Dilansir dari Tempo.co, studi kajian itu mendapati sekitar satu dari 12 orang yang mencoba bermeditasi berujung pada pengalaman buruk. Mereka justru mendapat efek negatif, mengalami depresi atau kecemasan yang memburuk, atau malah menjadi stres padahal sebelumnya normal.
Miguel Farias dari Coventry University, Inggris, yang juga anggota tim peneliti yang melakukan review itu menduga euforia lalu ekspektasi yang berlebihan atas manfaat praktik meditasi menyumbang pada temuan itu. "Sehingga akhirnya tidak semua mendapat manfaat yang diharapkan," katanya.
Ada banyak macam meditasi yang berkembang, tapi satu yang paling populer saat ini adalah mindfulness. Ini adalah praktik di mana seseorang berupaya membuat pikiran dan perasaannya fokus hanya pada momen saat itu. Teknik ini direkomendasikan oleh otoritas kesehatan, termasuk Layanan Kesehatan Nasional di Inggris, sebagai satu cara mengurangi depresi.
Antusiasme terhadap meditasi disumbang dari tumbuhnya kepedulian terhadap efek samping obat-obatan antidepresi dan kesulitan melepaskan ketergantungan darinya. Telah ada beberapa laporan orang-orang kesehatan mentalnya memburuk setelah mengkonsumsi obat-obatan itu, tapi belum jelas bagaimana itu bisa terjadi.

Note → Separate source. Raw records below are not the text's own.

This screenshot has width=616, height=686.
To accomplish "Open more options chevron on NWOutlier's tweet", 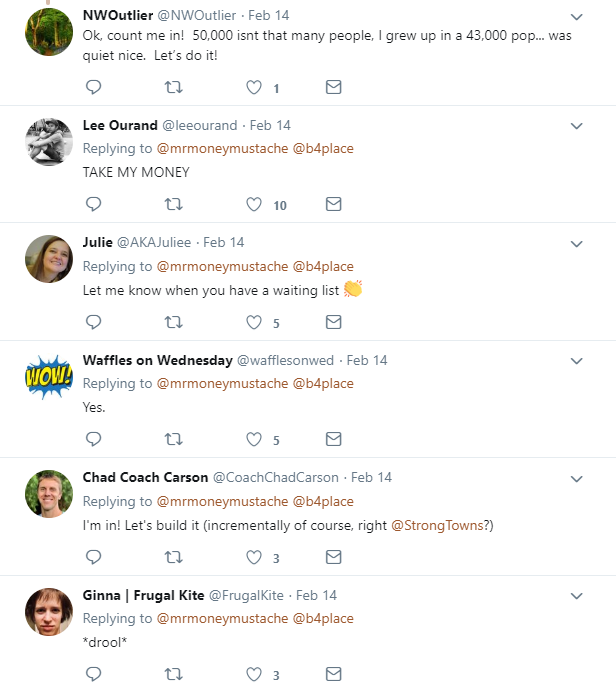I will tap(577, 17).
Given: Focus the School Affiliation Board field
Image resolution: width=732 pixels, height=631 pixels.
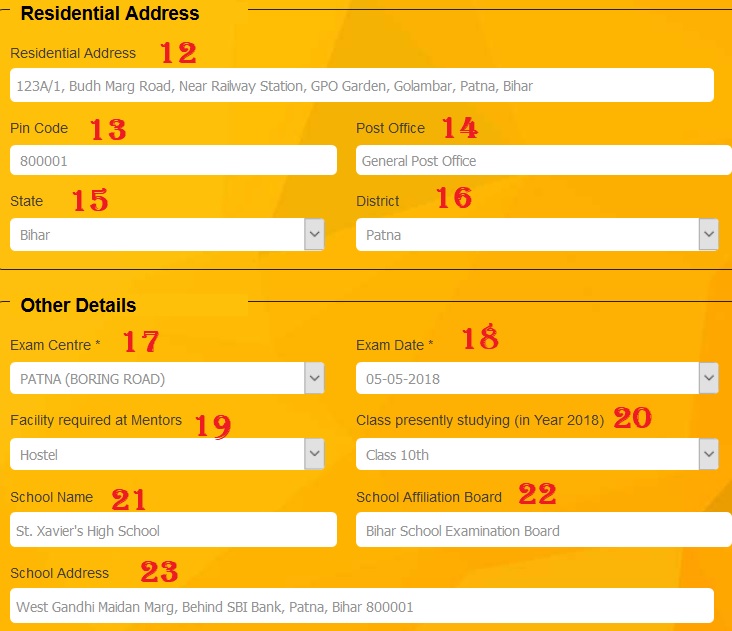Looking at the screenshot, I should pyautogui.click(x=543, y=530).
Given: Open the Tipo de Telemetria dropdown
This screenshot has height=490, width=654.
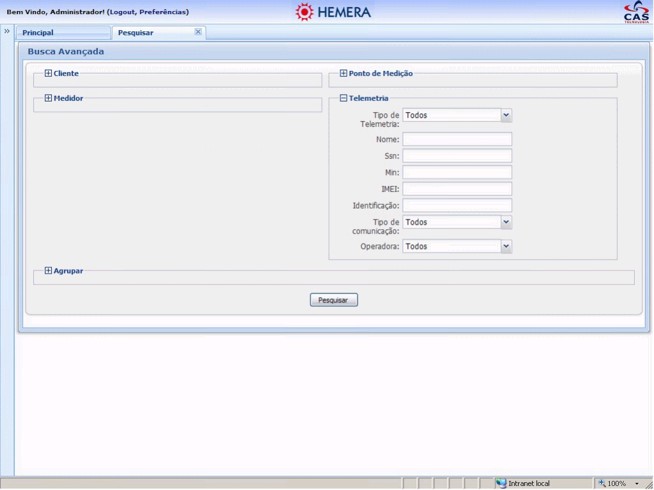Looking at the screenshot, I should 506,116.
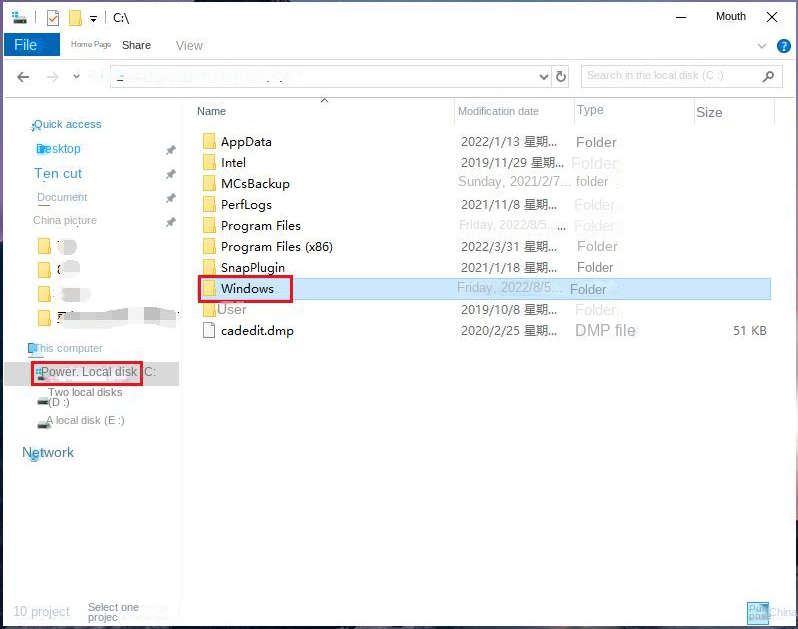Click the Back navigation arrow

tap(23, 77)
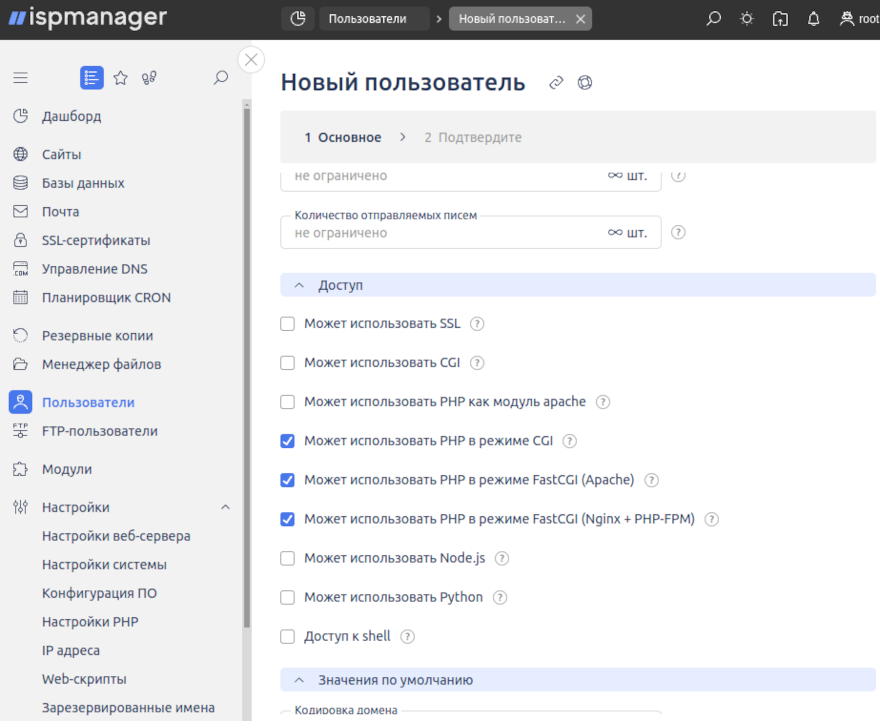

Dalam studi yang dilakukan, Fariah dan timnya menyisir isi jurnal-jurnal kesehatan dan menemukan 55 yang relevan. Mereka menyaring studi yang sengaja mencari efek negatif meditasi. Lalu terhadap sisanya, Fariah dkk menganalisis prevalensi kasus orang-orang yang mengalami dampak negatif dalam setiap studi itu dan menghitung rata-ratanya serta menyesuaikannya dengan skala studi.
Tim menemukan sekitar delapan persen peserta meditasi mengalami efek yang tidak diharapkan. Dampak tak diharapkan mulai dari kecemasan yang meningkat sampai serangan panik. "Bahkan ada juga kejadian psikosis atau niat bunuh diri," kata Fariah.
Angka delapan persen itu diyakini bisa jadi lebih besar lagi pada kenyataannya. Ini karena banyak studi meditasi ditemukan hanya merekam efek negatif yang serius, atau bahkan tak merekamnya sama sekali.
Katie Sparks, psikolog dan anggota British Psychological Society, mengungkap kemungkinan faktor depresi yang tak terdiagnosa. Pengidapnya lalu mencoba melakukan meditasi.
"Meditasi ditemukan untuk menolong orang rileks, mengembalikan fokusnya dan membantu mereka secara fisik dan psikis," kata Katie. Tapi kadang, dia menambahkan, seseorang mengalami pikiran yang 'memberontak' saat berupaya untuk fokus.
Itu, kata Katie, "Seperti serangan balik terhadap upaya mengendalikan pikiran, dan ini berakibat kecemasan atau depresi."
Namun, Katie sepakat orang-orang tidak harus mundur dan meninggalkan meditasinya. Hasil studi itu, menurutnya, mengingatkan kalau penting untuk memilih sesi meditasi dengan instruktur atau aplikasi narasi yang direkam agar lebih aman. “Studi ini bisa membantu orang-orang berpartisipasi dalam sesuatu yang bisa memberi benefit pada konteks yang benar," katanya.